--- start Records to process ---
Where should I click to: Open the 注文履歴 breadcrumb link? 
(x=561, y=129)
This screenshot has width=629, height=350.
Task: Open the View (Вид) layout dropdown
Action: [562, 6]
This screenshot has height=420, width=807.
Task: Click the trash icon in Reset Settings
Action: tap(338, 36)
--- end Records to process ---
- **Aim**:
Turn the rows above into a JSON list of strings with one string per line, leaving out any blank lines.

- **Completed exercise**:
[
  "Where should I click to: Open the 注文履歴 breadcrumb link? ",
  "(x=561, y=129)",
  "This screenshot has width=629, height=350.",
  "Task: Open the View (Вид) layout dropdown",
  "Action: [562, 6]",
  "This screenshot has height=420, width=807.",
  "Task: Click the trash icon in Reset Settings",
  "Action: tap(338, 36)"
]